NETHERLANDS - The yearlong negotiations between Shell Nederland and the Dutch trade unions FNV Bondgenoten and CNV Chemie have reached an impasse.

The unions have refused to accept a proposal the company has made to the Central Staff Council, where unions and employee representatives discuss issues.

According to the official statement by the unions, Shell will have until October 31 to reassess the situation and change its proposal or it will face strikes at several of its Dutch plants.

The unions don’t agree with the more sober pension arrangements offered by Shell, which has redesigned its arrangements due to government legislation and developments in its own sector.
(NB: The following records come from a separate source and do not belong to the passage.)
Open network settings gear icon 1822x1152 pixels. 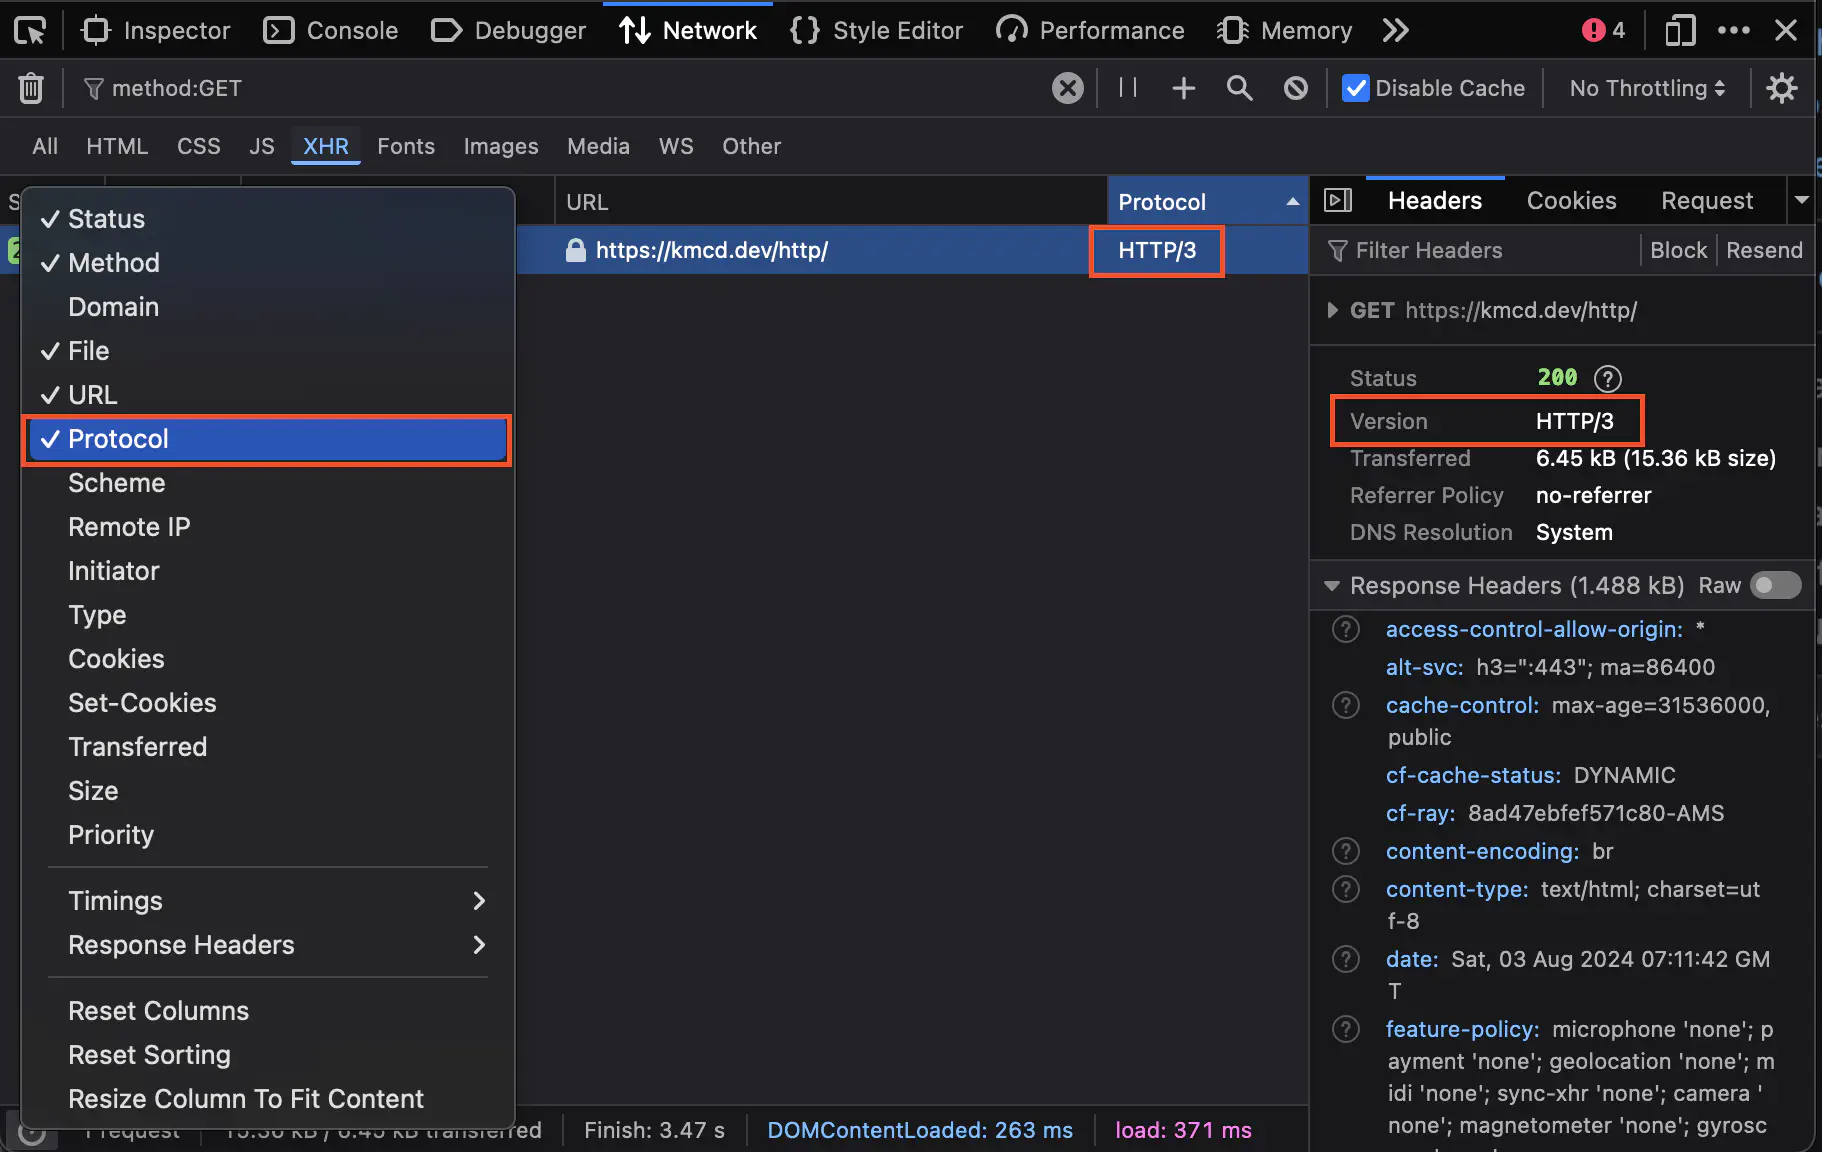click(x=1781, y=88)
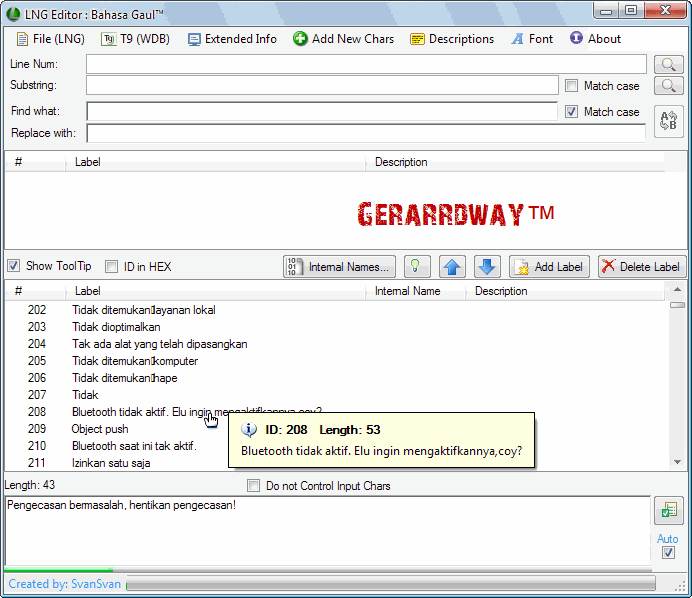
Task: Toggle the Auto checkbox
Action: coord(668,552)
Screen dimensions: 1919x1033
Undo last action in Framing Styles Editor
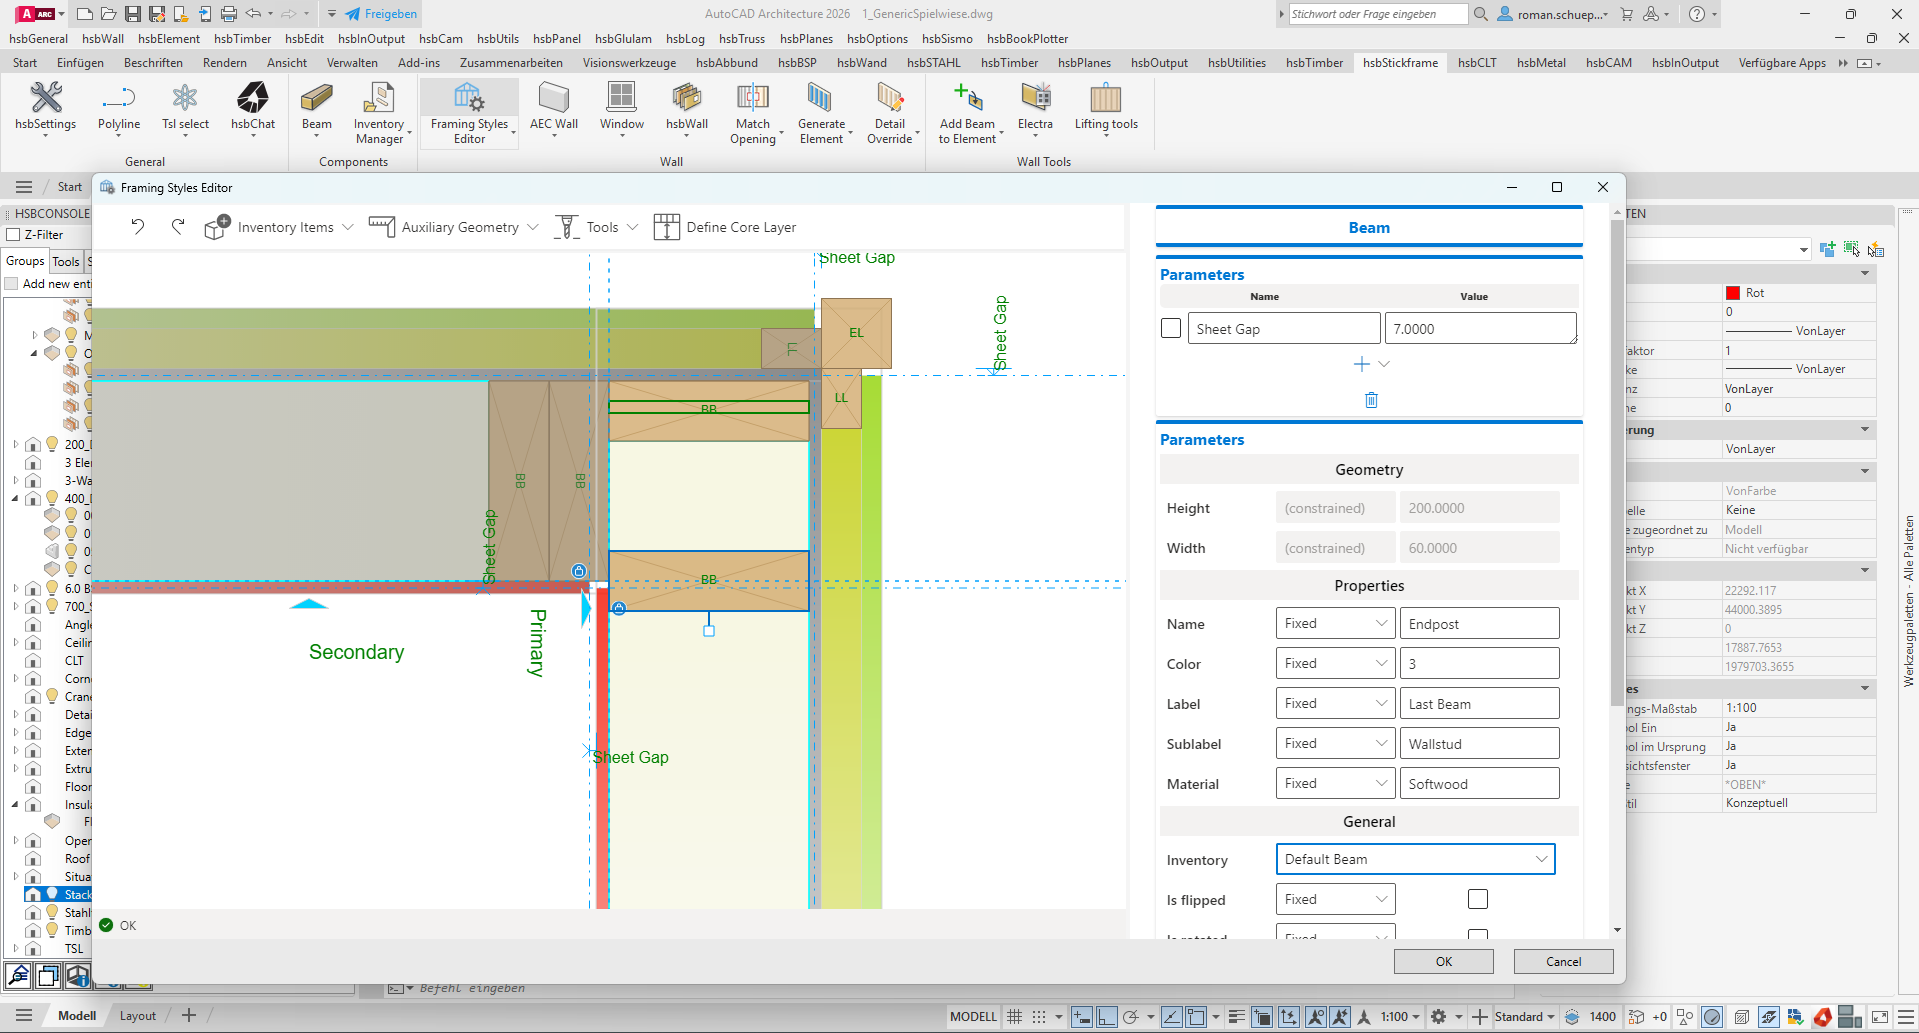(138, 227)
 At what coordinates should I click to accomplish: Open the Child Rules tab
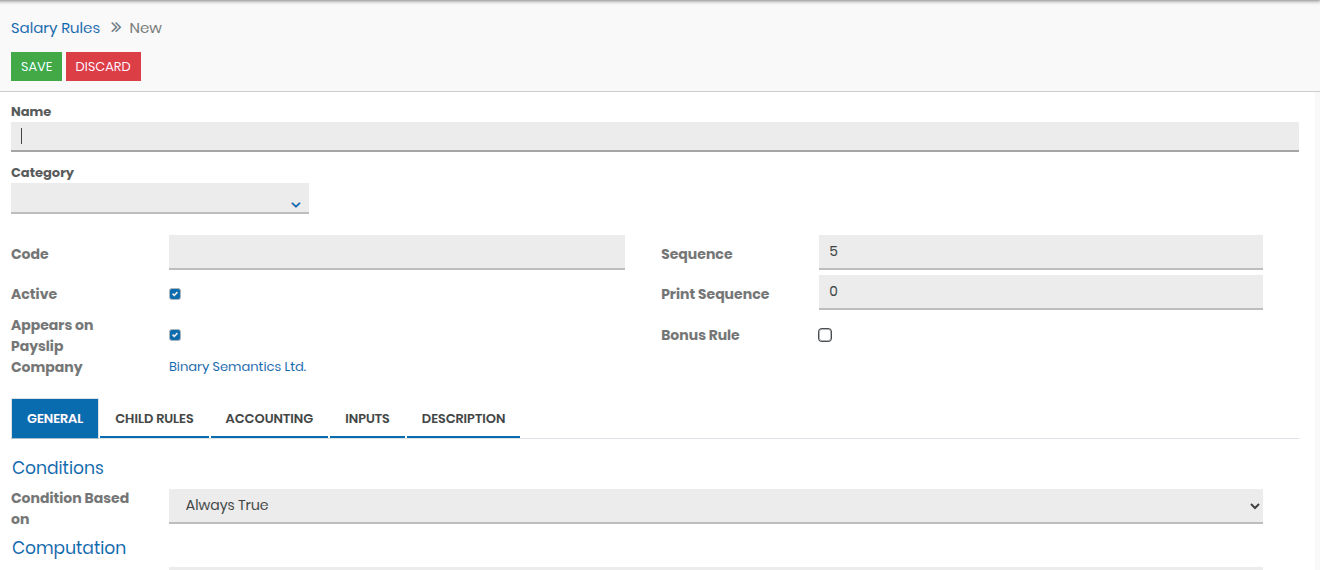click(x=154, y=419)
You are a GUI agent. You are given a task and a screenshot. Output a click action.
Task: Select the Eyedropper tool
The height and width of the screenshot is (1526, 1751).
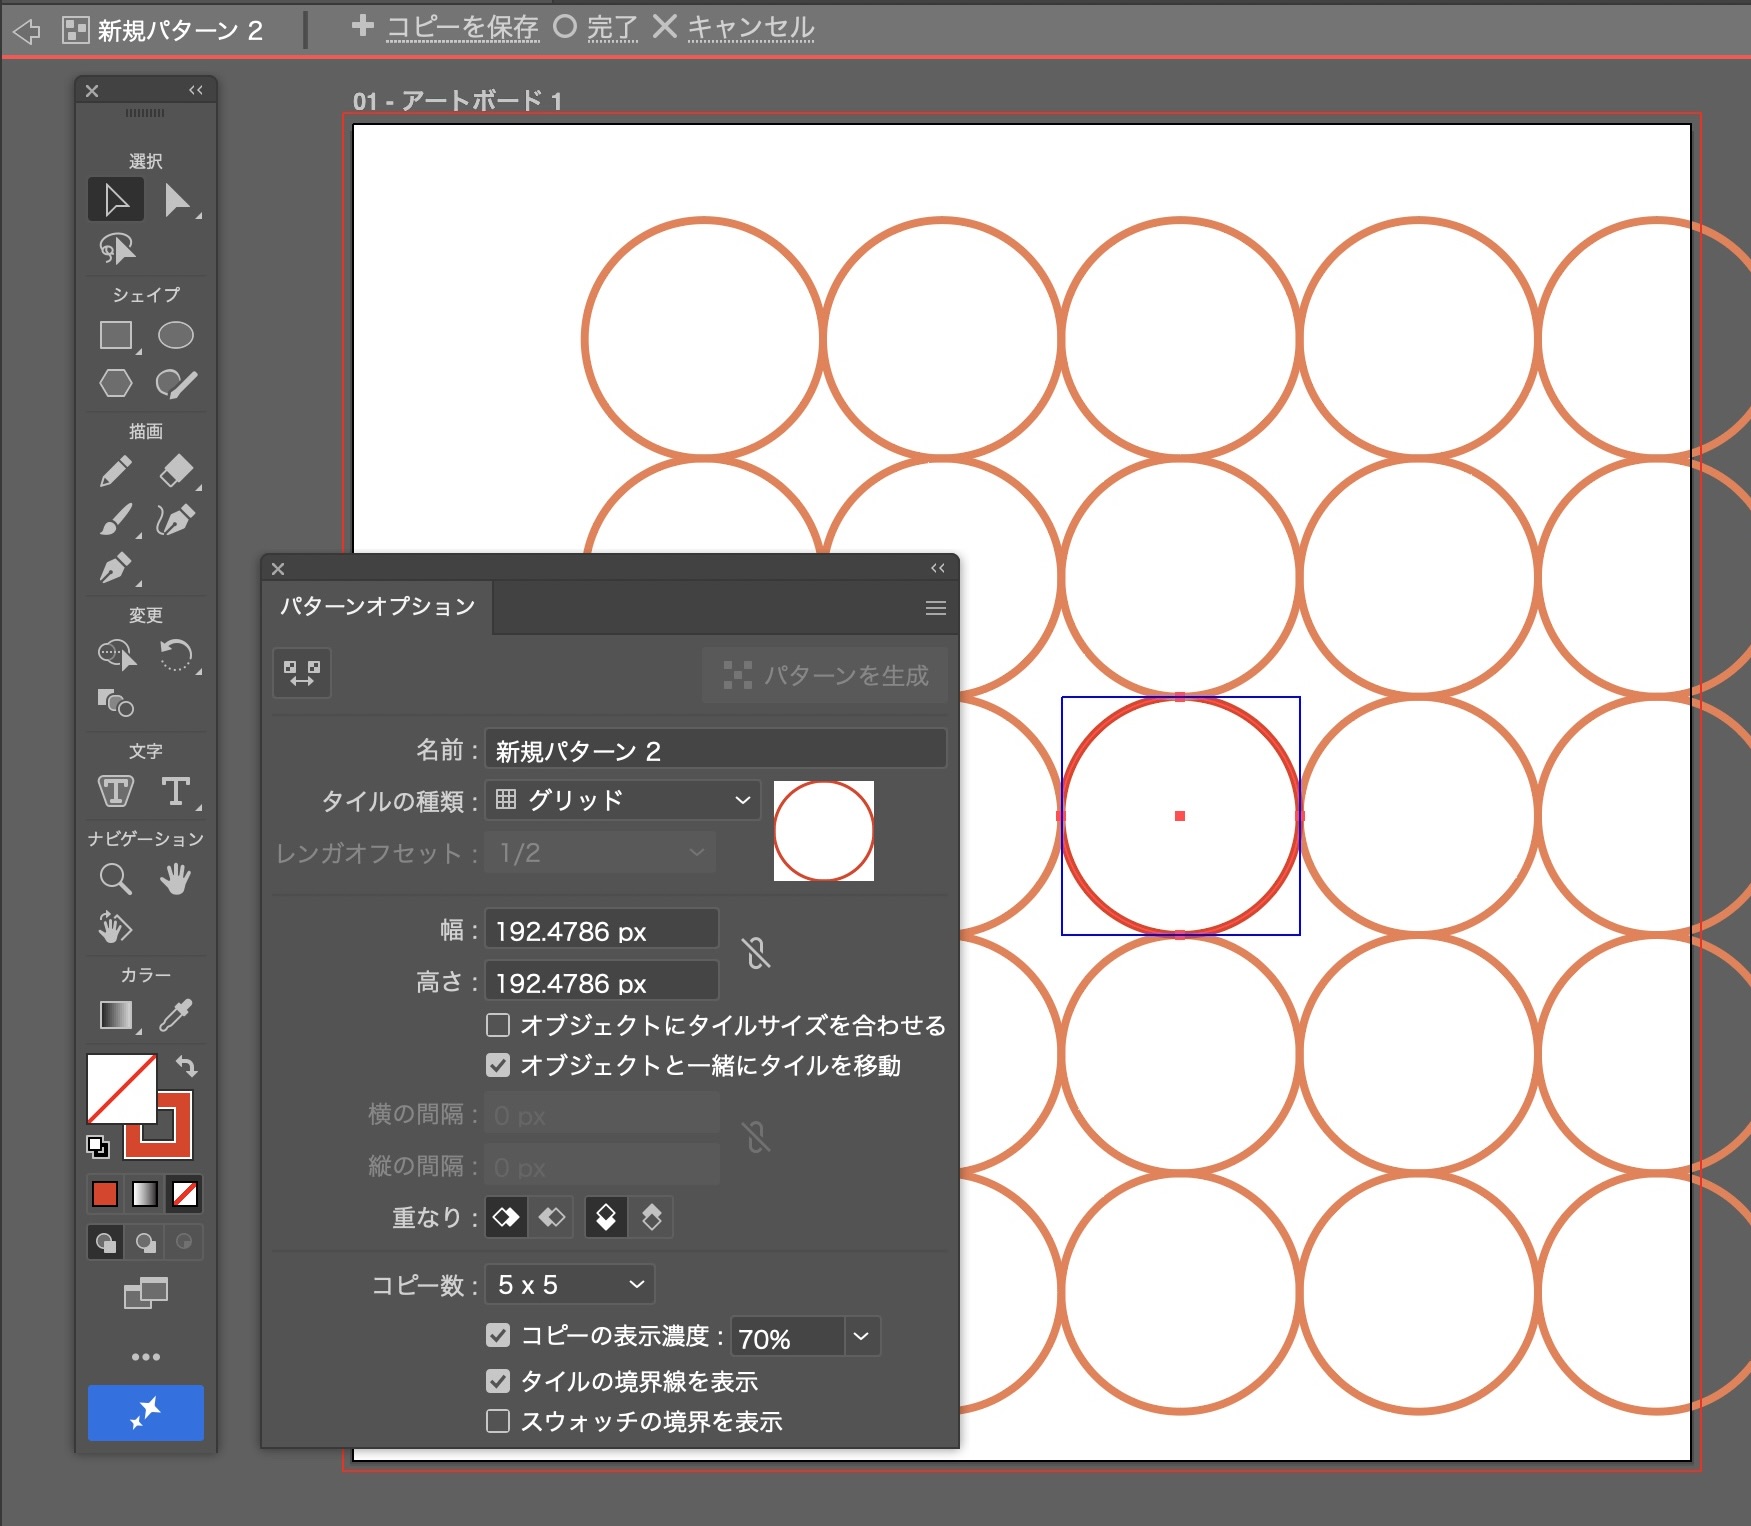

The main sticking point is the fact that Shell has changed the pension age from 60 to 65, while all employees will have to start paying part of the pension premiums.

Until now, Shell employees with a salary below €60,000 did not have to pay at all. If employees take early retirement, overall pension payments will be lower.

For all its existing employees, Shell has put into place a transitional period, in which employees will have the opportunity to take early retirement based on its total working years.

The staff council and the trade unions have refused to accept the proposals.

According to Egbert Schellenberg of FNV Bondgenoten, Shell employees are refusing to start paying for a pension arrangement, especially if it’s much worse than before.

Unions also reckon that the oil giant has enough cash generating power at present to pay the extra bills itself. If there is a strike at Shell Netherlands, this will be the first since 1979.

Shell spokesman Andre Romeyn told IPE the company was currently assessing the situation.

“The company feels that it is regrettable that the new proposal, which is still better than current arrangements of competitors, has not been accepted.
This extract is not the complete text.